* Activity *
Of all the lines in the entries below, give again exactly those starting at the line containing "Contattaci (210, 2327)" and ending at the line containing "Was gibt's Neues (432, 1793)", both ends included, and no others.

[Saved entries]

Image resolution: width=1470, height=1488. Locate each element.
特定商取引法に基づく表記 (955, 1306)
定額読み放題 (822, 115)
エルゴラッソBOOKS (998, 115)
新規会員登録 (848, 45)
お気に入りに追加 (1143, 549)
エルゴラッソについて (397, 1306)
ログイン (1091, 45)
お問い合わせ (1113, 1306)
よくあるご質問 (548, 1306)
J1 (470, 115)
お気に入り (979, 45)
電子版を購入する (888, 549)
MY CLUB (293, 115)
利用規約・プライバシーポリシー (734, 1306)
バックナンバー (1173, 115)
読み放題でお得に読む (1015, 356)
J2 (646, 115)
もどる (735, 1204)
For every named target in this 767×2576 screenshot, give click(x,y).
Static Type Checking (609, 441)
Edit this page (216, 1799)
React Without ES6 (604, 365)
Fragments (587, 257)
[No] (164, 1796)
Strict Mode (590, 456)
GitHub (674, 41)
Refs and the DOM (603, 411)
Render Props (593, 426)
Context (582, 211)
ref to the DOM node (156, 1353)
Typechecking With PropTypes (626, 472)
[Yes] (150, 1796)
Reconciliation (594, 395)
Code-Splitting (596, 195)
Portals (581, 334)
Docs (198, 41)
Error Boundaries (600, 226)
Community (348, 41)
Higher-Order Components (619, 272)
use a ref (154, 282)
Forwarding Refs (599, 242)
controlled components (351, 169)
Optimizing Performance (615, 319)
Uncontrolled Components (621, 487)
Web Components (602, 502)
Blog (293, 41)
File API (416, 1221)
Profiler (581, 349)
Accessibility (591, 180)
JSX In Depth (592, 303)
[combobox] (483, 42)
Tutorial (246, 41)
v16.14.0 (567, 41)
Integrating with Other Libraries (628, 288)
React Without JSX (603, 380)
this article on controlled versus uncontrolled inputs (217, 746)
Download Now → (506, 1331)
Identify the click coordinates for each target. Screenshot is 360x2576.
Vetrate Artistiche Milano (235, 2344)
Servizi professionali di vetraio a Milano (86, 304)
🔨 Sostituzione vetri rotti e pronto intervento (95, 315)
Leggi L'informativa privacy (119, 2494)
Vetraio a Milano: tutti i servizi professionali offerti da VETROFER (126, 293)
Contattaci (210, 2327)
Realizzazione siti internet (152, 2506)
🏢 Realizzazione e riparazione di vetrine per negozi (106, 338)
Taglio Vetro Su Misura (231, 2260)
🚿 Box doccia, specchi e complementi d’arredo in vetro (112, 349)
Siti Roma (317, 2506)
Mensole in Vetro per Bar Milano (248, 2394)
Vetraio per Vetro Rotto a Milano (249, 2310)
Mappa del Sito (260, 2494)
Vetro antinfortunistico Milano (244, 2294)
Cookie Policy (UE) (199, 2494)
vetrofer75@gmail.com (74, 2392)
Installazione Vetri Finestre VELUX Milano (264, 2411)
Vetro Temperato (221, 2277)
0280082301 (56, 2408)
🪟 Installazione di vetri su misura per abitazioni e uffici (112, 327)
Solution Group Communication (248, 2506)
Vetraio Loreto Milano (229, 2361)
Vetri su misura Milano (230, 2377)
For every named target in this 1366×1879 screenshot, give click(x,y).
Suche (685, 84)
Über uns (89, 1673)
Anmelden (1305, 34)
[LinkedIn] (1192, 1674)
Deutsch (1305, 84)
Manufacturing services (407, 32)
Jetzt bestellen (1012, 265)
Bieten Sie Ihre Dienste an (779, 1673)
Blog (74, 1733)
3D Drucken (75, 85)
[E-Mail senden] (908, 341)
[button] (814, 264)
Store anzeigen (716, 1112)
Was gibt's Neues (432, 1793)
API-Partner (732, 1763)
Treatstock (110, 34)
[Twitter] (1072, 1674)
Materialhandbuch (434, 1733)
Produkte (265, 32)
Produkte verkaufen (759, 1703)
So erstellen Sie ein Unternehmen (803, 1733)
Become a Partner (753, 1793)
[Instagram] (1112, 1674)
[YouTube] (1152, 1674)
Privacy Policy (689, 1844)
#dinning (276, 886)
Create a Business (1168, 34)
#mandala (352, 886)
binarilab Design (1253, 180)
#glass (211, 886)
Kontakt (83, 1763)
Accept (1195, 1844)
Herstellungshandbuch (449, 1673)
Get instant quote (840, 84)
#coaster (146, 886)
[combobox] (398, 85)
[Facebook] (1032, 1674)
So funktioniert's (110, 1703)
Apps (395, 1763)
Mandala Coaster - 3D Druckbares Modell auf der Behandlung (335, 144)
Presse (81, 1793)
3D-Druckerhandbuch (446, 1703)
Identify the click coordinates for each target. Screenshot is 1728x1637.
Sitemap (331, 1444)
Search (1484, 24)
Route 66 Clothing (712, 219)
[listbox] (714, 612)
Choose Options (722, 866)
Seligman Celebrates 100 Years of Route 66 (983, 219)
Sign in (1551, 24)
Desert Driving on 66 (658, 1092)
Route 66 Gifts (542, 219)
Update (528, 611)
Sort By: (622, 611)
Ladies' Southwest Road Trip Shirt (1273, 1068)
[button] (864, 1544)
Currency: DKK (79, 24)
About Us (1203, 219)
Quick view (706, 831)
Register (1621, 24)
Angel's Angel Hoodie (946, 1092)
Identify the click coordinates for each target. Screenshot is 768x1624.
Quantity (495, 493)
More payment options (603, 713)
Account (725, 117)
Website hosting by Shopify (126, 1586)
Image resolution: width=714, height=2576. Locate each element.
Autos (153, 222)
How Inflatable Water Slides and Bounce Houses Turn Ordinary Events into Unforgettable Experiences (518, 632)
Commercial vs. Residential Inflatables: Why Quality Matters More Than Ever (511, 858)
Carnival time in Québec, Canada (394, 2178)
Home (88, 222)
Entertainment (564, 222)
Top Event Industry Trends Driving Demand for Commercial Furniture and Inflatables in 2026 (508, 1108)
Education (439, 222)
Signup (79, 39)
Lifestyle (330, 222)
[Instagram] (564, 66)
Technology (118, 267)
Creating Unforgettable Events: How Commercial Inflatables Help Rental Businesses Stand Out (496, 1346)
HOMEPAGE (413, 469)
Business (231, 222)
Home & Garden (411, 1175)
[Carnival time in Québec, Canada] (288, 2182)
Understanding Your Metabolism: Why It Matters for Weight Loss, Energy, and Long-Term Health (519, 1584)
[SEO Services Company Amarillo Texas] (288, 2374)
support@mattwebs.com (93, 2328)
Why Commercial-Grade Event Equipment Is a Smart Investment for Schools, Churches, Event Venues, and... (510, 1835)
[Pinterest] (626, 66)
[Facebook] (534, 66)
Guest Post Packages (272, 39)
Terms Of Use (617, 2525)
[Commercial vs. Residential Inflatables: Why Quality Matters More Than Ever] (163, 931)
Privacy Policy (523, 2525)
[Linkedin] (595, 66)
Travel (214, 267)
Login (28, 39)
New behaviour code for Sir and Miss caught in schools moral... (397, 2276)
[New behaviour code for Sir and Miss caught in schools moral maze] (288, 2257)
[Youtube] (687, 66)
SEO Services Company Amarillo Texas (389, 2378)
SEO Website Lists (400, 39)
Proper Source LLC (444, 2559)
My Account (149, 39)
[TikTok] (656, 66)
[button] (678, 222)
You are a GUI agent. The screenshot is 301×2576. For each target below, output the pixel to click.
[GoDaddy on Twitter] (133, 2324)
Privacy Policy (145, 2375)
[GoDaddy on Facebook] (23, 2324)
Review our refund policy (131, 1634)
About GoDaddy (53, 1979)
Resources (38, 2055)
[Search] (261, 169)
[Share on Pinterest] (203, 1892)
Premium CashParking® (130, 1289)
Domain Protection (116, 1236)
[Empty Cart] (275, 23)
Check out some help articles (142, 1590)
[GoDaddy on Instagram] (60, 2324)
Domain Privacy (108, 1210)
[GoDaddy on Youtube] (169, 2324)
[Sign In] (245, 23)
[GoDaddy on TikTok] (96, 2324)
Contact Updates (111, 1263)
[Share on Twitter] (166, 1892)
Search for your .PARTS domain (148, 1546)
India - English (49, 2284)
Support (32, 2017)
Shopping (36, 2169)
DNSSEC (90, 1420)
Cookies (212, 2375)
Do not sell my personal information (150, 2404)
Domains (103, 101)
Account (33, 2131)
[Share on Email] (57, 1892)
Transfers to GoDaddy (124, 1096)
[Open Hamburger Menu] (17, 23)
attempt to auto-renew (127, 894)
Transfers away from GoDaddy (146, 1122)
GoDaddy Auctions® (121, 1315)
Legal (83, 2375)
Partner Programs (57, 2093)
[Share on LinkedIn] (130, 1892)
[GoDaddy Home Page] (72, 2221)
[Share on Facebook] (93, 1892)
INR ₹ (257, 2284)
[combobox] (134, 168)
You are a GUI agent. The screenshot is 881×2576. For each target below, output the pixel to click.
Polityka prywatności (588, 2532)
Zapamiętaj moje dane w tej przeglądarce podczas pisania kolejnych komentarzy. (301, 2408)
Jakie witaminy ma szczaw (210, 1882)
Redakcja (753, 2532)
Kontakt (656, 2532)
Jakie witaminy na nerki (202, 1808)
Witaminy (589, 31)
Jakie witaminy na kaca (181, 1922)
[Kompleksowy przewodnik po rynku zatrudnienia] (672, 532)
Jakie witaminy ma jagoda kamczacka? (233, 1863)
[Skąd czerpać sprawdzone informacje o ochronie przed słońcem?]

* Exercise solution *
Contattaci (210, 2327)
Realizzazione siti internet (152, 2506)
🏢 Realizzazione e riparazione di vetrine per negozi (106, 338)
Taglio Vetro Su Misura (231, 2260)
🚿 Box doccia, specchi e complementi d’arredo in vetro (112, 349)
Siti Roma (317, 2506)
Mensole in Vetro per Bar Milano (248, 2394)
Vetraio per Vetro Rotto a Milano (249, 2310)
Mappa del Sito (260, 2494)
Vetro antinfortunistico Milano (244, 2294)
Cookie Policy (UE) (199, 2494)
vetrofer75@gmail.com (74, 2392)
Installazione Vetri Finestre VELUX Milano (264, 2411)
Vetro Temperato (221, 2277)
0280082301 (56, 2408)
🪟 Installazione di vetri su misura per abitazioni e uffici (112, 327)
Solution Group Communication (248, 2506)
Vetraio Loreto Milano (229, 2361)
Vetri su misura Milano (230, 2377)
For every named target in this 1366×1879 screenshot, give click(x,y).
Suche (685, 84)
Über uns (89, 1673)
Anmelden (1305, 34)
[LinkedIn] (1192, 1674)
Deutsch (1305, 84)
Manufacturing services (407, 32)
Jetzt bestellen (1012, 265)
Bieten Sie Ihre Dienste an (779, 1673)
Blog (74, 1733)
3D Drucken (75, 85)
[E-Mail senden] (908, 341)
[button] (814, 264)
Store anzeigen (716, 1112)
Was gibt's Neues (432, 1793)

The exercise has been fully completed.